WHAT IS NEEDED:
Write out the records again, exactly, leaving none out.

STORED DATA:
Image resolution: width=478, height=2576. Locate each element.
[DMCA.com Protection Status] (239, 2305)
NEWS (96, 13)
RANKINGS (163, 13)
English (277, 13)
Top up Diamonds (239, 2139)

SOLVED EXERCISE:
Image resolution: width=478, height=2576. Locate each element.
[DMCA.com Protection Status] (239, 2305)
NEWS (96, 13)
RANKINGS (163, 13)
English (277, 13)
Top up Diamonds (239, 2139)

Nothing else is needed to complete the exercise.